Task item – Repeat, line for line, the entries below from the first line to the line containing "Given: Click the megaphone", counting both ends.

Provided records –
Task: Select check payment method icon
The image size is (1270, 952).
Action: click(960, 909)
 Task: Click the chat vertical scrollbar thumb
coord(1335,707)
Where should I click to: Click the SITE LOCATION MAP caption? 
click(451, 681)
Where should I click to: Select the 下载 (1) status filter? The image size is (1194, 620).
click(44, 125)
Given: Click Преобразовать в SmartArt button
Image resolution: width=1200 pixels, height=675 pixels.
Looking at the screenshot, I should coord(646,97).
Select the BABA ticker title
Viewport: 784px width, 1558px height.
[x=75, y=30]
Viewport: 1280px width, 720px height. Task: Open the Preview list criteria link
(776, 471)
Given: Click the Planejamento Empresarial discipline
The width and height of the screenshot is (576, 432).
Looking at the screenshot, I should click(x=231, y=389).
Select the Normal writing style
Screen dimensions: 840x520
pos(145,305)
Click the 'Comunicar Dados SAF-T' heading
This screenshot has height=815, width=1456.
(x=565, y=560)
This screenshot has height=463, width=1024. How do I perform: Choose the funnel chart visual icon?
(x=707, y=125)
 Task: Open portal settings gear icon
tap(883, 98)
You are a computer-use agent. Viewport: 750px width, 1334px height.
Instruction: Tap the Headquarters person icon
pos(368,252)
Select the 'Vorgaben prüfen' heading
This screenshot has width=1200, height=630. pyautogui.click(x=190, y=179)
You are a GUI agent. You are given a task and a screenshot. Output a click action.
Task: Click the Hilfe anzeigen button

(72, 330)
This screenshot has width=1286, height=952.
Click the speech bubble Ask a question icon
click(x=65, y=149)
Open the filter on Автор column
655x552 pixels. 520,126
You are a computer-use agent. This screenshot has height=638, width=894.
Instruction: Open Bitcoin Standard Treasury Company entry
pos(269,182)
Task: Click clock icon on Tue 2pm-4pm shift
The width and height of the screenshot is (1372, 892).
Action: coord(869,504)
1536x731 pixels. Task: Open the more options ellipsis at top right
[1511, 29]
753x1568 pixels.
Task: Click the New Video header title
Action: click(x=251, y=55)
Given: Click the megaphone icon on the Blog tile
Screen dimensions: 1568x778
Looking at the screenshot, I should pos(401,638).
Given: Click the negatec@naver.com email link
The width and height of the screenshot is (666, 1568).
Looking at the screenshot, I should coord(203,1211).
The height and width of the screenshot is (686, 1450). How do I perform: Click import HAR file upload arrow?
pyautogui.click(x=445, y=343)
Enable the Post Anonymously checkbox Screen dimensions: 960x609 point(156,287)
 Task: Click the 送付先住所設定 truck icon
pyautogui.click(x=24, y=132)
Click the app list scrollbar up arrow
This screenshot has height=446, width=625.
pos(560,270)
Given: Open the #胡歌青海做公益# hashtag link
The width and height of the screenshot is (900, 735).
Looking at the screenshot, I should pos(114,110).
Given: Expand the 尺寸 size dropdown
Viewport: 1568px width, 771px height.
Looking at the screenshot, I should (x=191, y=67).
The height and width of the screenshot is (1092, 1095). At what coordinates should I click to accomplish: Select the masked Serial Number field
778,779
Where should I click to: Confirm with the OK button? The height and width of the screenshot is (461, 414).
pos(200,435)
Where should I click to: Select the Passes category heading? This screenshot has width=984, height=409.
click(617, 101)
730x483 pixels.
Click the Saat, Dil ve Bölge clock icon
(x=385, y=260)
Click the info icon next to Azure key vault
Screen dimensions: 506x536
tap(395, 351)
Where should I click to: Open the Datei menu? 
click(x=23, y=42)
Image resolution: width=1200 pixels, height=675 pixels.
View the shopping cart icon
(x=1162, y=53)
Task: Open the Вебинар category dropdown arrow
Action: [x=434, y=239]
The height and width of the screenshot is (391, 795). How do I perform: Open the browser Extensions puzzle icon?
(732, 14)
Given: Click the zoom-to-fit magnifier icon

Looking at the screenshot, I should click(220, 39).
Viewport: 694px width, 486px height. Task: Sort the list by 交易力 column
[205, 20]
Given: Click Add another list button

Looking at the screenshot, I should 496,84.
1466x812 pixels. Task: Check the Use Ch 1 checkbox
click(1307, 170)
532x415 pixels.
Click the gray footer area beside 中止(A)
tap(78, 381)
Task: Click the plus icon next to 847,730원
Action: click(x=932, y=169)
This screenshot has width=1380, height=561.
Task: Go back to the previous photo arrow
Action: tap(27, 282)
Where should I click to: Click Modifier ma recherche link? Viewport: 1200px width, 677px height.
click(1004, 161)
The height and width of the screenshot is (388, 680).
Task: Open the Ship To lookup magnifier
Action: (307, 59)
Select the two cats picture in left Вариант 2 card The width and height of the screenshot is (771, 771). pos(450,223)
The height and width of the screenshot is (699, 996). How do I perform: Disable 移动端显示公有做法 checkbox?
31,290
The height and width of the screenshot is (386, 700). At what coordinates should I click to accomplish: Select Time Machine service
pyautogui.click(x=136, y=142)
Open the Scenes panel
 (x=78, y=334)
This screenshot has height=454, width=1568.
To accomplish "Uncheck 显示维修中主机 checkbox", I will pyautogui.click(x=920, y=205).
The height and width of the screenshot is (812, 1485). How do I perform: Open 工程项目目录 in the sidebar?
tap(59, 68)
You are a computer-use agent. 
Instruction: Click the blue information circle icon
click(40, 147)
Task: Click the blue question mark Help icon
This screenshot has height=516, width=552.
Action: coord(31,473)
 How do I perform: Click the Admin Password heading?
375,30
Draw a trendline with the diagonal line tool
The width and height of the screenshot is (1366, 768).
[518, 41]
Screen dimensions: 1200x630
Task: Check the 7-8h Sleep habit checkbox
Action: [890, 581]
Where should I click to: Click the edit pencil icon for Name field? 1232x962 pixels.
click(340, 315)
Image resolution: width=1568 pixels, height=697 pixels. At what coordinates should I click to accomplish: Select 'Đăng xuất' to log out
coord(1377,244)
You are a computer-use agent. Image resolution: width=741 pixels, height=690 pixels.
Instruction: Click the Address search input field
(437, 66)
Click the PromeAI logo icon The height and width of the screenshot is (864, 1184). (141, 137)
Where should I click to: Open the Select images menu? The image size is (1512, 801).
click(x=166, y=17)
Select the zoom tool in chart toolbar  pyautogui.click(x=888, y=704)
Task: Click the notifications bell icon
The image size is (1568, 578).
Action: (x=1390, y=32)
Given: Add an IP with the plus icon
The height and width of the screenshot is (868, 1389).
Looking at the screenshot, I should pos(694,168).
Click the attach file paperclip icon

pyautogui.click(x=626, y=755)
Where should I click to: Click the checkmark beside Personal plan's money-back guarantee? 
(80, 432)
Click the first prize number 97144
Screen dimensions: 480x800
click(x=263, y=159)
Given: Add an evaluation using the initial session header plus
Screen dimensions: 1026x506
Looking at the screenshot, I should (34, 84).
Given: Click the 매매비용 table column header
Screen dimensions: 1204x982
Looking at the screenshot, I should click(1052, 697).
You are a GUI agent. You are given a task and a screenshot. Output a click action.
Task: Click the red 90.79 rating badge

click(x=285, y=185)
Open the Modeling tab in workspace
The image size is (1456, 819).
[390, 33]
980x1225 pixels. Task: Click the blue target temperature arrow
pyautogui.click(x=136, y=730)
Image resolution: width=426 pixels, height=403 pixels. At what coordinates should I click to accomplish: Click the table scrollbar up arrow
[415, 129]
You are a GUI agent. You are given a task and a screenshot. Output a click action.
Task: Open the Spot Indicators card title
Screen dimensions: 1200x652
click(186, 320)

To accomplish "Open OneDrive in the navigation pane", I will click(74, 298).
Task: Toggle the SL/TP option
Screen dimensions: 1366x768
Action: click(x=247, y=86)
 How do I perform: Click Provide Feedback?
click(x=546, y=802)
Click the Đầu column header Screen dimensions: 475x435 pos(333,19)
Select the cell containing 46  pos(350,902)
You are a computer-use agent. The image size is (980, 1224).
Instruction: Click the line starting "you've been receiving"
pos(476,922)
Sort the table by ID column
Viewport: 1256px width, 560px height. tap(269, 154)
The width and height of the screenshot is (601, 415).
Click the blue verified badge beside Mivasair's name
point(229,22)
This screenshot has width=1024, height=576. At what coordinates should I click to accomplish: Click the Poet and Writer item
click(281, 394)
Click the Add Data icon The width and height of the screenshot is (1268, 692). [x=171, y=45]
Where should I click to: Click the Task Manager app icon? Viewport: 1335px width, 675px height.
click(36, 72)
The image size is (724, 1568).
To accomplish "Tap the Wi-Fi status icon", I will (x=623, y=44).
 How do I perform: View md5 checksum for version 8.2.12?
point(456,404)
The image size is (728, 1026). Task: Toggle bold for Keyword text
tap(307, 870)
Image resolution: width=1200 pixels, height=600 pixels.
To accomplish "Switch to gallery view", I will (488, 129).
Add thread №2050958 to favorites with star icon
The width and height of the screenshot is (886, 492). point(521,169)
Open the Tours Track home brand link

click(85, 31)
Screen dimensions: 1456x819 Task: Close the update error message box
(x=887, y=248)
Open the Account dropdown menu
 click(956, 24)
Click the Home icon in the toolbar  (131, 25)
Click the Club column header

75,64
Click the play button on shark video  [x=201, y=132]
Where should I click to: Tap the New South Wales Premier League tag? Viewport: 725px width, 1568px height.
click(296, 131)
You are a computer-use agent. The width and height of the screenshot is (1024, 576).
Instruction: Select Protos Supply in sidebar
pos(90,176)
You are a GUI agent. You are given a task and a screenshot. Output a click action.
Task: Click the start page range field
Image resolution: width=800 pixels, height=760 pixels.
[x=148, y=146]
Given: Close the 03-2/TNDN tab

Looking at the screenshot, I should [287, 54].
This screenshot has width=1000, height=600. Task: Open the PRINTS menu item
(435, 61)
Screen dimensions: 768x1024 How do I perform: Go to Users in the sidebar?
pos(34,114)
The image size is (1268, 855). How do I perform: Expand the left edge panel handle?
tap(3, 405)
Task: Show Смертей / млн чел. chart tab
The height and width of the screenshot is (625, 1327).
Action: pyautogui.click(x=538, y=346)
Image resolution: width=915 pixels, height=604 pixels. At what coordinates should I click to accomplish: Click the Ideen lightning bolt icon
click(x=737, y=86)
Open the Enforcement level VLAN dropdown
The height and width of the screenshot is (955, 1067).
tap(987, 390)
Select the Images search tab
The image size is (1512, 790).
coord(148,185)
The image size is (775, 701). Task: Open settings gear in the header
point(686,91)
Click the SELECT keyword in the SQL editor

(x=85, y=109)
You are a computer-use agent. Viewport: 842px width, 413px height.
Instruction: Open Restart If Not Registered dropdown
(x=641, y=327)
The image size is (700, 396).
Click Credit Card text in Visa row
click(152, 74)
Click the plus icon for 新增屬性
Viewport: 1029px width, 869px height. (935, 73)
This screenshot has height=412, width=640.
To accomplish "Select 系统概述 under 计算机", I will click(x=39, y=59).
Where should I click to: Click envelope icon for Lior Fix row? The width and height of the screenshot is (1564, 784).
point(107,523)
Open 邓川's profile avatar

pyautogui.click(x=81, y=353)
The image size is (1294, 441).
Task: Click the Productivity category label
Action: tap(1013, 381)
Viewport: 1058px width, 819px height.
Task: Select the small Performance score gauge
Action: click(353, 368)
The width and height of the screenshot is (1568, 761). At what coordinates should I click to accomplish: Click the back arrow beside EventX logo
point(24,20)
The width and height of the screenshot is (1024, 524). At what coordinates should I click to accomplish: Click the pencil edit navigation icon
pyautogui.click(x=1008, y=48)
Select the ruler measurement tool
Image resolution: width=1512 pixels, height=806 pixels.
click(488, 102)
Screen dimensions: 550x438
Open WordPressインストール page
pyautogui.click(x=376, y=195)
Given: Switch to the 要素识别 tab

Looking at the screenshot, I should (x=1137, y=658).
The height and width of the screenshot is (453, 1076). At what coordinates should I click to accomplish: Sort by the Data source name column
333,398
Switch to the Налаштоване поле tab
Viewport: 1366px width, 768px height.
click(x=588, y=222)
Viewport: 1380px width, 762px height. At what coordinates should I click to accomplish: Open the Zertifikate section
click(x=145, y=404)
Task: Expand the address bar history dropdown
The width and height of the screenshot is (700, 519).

Expected output –
Task: Select check payment method icon
The image size is (1270, 952).
Action: click(960, 909)
 Task: Click the chat vertical scrollbar thumb
coord(1335,707)
Where should I click to: Click the SITE LOCATION MAP caption? 
click(451, 681)
Where should I click to: Select the 下载 (1) status filter? The image size is (1194, 620).
click(44, 125)
Given: Click Преобразовать в SmartArt button
Image resolution: width=1200 pixels, height=675 pixels.
Looking at the screenshot, I should coord(646,97).
Select the BABA ticker title
Viewport: 784px width, 1558px height.
[x=75, y=30]
Viewport: 1280px width, 720px height. Task: Open the Preview list criteria link
(776, 471)
Given: Click the Planejamento Empresarial discipline
The width and height of the screenshot is (576, 432).
Looking at the screenshot, I should click(x=231, y=389).
Select the Normal writing style
Screen dimensions: 840x520
pos(145,305)
Click the 'Comunicar Dados SAF-T' heading
This screenshot has height=815, width=1456.
(x=565, y=560)
This screenshot has height=463, width=1024. How do I perform: Choose the funnel chart visual icon?
(x=707, y=125)
 Task: Open portal settings gear icon
tap(883, 98)
You are a computer-use agent. Viewport: 750px width, 1334px height.
Instruction: Tap the Headquarters person icon
pos(368,252)
Select the 'Vorgaben prüfen' heading
This screenshot has width=1200, height=630. pyautogui.click(x=190, y=179)
You are a GUI agent. You are given a task and a screenshot. Output a click action.
Task: Click the Hilfe anzeigen button

(72, 330)
This screenshot has width=1286, height=952.
Click the speech bubble Ask a question icon
click(x=65, y=149)
Open the filter on Автор column
655x552 pixels. 520,126
You are a computer-use agent. This screenshot has height=638, width=894.
Instruction: Open Bitcoin Standard Treasury Company entry
pos(269,182)
Task: Click clock icon on Tue 2pm-4pm shift
The width and height of the screenshot is (1372, 892).
Action: coord(869,504)
1536x731 pixels. Task: Open the more options ellipsis at top right
[1511, 29]
753x1568 pixels.
Task: Click the New Video header title
Action: click(x=251, y=55)
Given: Click the megaphone icon on the Blog tile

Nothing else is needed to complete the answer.